- What you need to do -
Start at the line containing "Termeni si Conditii (860, 1931)" and transcribe every line exactly through the end of the records below, and only those lines.

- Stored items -

-=-=-

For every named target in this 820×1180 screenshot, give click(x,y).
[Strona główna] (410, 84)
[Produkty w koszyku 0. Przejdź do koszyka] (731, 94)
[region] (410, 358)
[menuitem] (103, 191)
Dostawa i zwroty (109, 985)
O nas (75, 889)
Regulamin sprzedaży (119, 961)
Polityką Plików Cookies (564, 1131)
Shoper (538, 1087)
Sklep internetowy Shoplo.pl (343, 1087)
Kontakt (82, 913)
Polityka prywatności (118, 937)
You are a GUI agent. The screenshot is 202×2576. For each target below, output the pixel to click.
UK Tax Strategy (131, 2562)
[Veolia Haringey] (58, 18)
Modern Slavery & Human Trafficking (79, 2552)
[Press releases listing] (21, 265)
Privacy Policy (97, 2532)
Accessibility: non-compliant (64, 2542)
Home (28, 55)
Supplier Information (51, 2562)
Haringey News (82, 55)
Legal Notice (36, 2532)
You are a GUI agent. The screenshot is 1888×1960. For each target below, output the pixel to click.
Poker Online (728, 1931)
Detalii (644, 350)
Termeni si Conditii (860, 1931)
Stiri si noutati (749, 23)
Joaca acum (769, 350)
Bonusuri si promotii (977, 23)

-=-=-

- Written answer -
Termeni si Conditii (860, 1931)
Stiri si noutati (749, 23)
Joaca acum (769, 350)
Bonusuri si promotii (977, 23)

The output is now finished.